Top Left: the Ebstorf Map (circa 1234); Top Right: section of the Tabula Peutingeriana Map (1265); Bottom Centre: the Catalan Atlas (1375).

Culturally ubiquitous, geographic maps need little explanation but warrant at least some discussion. By means of scale and abstraction they convert geological and manmade features into iconographic representations located in approximate relation to one another. Combined, their borders and scales limit what they can contain. A geographic map cannot show what is beyond its frame (unless superimposing an externality over an internal area not deemed worthy of representation) nor can it show details that are too minute to be captured on the page relative to the scale. [9] Modern expectations and technologies ensure that there is a strong correlation between sites in the world and in the map, relative to other sites in the world and in the map. However, this is not necessarily the only way a geographic map can be structured.
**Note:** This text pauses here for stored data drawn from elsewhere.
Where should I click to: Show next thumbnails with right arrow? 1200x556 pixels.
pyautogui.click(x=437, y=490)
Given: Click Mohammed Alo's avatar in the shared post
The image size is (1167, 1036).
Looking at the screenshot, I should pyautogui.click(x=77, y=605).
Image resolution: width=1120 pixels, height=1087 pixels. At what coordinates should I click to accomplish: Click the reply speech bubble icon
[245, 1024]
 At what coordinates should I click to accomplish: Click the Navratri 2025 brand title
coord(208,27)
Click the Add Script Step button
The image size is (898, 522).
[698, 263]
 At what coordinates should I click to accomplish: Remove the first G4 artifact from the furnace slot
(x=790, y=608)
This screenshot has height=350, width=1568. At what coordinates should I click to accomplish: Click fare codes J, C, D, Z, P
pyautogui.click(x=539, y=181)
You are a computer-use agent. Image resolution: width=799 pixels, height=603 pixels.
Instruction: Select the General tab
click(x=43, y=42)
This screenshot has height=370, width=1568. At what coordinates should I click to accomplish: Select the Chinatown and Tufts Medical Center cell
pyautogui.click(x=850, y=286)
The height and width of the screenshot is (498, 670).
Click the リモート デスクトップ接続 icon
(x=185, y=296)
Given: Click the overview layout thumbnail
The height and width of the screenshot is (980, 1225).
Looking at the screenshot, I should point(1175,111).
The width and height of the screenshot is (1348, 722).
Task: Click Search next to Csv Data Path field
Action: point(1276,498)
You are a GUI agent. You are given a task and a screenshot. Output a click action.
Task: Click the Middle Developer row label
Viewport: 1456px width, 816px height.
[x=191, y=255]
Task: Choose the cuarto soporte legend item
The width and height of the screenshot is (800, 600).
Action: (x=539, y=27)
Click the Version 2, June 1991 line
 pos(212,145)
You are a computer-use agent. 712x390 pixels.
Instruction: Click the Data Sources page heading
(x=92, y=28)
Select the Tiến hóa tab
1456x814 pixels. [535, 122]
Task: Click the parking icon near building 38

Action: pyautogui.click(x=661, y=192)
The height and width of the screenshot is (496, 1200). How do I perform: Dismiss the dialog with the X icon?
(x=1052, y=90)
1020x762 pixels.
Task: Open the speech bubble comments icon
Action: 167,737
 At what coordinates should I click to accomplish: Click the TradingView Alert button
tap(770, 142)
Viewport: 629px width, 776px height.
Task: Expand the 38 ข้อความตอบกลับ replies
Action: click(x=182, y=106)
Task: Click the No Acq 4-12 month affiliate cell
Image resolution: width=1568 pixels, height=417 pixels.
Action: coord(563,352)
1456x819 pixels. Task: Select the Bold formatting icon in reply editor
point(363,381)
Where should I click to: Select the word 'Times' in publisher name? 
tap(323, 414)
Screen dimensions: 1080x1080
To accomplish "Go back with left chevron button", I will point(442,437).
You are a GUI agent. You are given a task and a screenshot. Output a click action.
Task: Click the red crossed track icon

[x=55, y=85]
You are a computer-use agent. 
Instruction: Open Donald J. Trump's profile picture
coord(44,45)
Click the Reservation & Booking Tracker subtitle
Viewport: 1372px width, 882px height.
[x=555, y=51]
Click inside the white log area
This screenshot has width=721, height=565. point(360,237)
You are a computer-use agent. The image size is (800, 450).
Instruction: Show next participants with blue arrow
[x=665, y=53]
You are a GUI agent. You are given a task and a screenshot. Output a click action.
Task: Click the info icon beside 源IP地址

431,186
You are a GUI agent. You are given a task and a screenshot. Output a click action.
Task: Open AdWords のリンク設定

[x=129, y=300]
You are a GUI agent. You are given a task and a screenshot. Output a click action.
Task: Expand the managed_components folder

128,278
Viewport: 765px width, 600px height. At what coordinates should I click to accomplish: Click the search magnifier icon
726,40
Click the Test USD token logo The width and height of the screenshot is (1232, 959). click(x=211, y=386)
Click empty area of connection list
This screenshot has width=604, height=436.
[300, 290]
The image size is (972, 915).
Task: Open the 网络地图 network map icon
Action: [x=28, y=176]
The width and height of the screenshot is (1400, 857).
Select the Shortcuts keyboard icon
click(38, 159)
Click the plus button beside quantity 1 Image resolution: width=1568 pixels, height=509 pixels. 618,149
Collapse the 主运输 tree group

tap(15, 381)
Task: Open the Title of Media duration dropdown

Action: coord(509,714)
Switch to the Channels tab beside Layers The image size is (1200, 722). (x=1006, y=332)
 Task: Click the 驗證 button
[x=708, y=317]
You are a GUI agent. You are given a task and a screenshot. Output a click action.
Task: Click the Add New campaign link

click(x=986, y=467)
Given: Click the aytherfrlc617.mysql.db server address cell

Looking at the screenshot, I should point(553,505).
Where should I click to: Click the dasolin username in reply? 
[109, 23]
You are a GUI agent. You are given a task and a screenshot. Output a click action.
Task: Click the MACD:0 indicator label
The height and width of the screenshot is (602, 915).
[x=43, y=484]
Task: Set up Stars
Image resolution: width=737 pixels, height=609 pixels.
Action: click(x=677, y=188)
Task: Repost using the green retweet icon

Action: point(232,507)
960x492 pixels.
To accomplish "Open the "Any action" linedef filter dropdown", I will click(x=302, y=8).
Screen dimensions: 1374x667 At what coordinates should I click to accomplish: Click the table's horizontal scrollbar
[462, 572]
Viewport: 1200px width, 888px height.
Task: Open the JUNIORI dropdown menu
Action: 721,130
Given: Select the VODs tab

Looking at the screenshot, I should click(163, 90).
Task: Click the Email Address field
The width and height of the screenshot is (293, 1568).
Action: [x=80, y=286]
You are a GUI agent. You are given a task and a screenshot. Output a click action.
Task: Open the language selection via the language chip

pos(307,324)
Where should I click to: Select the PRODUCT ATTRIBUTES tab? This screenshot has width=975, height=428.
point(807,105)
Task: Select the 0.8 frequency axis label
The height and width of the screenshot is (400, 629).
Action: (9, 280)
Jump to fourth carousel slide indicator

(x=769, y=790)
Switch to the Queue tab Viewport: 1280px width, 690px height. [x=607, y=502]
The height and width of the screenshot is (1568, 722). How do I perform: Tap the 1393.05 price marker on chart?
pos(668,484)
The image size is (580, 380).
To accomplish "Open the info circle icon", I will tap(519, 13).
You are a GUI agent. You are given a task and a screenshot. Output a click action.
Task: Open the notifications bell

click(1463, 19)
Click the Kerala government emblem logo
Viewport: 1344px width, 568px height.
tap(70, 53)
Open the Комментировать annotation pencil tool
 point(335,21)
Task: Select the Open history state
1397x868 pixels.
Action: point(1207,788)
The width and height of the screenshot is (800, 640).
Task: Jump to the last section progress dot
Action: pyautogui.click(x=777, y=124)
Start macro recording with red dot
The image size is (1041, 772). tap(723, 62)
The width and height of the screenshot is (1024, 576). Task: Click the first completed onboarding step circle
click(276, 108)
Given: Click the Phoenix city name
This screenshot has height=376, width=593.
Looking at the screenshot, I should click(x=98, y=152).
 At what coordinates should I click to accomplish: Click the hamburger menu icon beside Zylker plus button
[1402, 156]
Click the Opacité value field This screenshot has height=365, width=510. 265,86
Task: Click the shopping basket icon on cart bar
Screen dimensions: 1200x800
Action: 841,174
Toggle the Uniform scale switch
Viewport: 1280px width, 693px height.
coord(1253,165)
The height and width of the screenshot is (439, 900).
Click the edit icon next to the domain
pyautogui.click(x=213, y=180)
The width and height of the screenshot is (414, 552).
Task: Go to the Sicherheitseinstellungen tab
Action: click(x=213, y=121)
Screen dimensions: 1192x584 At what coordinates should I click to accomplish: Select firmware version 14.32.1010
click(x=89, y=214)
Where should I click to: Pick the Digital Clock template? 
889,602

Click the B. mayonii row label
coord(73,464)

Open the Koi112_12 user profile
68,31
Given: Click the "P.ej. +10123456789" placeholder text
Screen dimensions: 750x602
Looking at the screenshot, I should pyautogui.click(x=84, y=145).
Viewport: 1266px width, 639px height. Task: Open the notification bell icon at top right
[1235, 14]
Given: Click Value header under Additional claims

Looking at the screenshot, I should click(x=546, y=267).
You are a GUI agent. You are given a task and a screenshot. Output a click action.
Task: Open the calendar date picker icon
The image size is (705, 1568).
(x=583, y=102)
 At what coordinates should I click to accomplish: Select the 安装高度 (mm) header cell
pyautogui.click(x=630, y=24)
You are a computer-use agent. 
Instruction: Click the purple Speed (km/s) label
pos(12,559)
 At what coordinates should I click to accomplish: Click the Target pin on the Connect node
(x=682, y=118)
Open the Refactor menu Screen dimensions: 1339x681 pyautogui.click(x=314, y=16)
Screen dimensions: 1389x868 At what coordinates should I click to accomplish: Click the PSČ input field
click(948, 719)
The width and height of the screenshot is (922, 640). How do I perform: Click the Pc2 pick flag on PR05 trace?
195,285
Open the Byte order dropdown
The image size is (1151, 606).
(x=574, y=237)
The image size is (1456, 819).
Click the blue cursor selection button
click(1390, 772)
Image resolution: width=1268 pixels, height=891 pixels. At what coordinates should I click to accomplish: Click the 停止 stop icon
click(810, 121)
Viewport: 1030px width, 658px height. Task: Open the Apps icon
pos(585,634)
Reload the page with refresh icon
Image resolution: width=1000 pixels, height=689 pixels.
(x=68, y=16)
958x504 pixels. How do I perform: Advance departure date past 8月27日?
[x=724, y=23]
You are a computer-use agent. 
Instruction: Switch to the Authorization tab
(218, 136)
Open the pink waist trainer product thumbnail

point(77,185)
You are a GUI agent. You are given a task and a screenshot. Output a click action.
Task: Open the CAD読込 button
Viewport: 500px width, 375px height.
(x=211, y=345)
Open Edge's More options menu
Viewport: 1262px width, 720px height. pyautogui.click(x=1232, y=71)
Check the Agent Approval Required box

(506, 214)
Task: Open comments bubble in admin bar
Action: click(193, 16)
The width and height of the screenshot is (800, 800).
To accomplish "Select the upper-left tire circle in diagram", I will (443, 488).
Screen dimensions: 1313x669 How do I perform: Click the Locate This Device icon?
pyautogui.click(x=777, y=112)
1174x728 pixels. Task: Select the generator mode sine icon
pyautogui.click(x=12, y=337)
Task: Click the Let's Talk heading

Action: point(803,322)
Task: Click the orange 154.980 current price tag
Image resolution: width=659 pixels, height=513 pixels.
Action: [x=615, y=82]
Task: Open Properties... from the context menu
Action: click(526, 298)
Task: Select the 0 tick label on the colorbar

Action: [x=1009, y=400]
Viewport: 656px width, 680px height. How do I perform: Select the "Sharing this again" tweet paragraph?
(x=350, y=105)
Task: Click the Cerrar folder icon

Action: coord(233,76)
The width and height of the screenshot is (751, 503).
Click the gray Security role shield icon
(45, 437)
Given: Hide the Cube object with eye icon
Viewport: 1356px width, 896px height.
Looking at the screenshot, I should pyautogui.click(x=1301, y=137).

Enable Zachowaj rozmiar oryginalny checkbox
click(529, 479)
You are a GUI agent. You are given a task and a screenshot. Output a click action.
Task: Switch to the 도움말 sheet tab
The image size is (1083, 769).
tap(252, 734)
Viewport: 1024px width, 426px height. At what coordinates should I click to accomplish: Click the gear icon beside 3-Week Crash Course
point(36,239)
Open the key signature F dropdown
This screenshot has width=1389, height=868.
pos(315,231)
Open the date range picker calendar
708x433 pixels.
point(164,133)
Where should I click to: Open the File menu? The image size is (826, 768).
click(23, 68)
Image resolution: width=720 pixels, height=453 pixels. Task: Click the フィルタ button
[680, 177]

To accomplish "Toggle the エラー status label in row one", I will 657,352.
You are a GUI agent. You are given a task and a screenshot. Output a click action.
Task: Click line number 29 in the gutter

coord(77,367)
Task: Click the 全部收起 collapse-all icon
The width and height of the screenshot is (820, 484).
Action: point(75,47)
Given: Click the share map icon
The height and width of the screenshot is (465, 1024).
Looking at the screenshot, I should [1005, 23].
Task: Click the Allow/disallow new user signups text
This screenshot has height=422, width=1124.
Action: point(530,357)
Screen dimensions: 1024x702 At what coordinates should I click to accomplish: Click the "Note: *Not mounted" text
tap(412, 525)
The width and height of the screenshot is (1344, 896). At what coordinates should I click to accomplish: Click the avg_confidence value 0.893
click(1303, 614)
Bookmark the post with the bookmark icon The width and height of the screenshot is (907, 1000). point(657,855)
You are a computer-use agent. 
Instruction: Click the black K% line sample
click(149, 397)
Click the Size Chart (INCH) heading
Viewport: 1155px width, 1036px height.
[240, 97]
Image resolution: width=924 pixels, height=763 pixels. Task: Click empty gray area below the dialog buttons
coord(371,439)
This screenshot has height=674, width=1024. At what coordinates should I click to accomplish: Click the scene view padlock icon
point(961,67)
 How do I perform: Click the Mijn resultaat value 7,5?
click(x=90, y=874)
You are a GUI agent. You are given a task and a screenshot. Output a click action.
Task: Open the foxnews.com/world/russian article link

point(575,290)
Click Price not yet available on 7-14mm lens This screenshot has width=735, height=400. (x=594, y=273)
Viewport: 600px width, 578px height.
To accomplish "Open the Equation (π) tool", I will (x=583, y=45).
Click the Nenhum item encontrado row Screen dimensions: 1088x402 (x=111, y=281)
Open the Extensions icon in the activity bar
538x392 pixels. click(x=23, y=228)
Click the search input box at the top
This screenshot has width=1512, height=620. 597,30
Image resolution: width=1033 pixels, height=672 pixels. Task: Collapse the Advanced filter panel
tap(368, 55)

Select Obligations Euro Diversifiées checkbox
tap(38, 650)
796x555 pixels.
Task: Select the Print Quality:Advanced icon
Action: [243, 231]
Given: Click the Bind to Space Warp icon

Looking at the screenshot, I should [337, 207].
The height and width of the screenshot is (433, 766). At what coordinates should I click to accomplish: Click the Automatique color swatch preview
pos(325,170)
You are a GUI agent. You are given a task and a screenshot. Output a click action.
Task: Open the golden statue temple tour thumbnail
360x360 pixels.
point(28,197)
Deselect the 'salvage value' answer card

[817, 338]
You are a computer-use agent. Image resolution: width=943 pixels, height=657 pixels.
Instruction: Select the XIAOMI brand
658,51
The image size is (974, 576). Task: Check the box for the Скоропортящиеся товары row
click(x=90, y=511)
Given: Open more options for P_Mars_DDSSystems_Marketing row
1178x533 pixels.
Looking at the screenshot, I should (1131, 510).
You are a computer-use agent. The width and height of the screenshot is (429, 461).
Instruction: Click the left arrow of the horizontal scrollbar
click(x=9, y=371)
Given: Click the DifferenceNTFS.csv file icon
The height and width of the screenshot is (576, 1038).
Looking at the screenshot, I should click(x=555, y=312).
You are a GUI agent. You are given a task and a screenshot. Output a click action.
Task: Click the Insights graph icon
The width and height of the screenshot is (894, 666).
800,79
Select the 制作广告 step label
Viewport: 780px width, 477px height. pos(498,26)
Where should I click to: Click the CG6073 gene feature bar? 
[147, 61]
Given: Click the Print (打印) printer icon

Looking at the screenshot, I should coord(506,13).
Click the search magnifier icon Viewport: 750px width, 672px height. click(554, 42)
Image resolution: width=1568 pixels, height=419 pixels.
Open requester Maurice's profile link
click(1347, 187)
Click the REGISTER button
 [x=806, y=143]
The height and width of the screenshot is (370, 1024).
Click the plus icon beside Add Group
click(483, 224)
Exceptions to the rule include maps that relay hard to pass terrain in greater detail, creating areas of geographical prominence where additional navigable information is pertinent. Another case are historical maps that were created before scientifically accurate tools and processes were developed. Delve backwards in time and the ‘inaccuracy’ of maps increases. Certain maps were created in relation to a specific journey, contributing to a narrow yet long region of documented land that appears straight but may in fact follow a flowing linear path.

Overview of the Du Boisian Visualization Toolkit from Dignity & Debt.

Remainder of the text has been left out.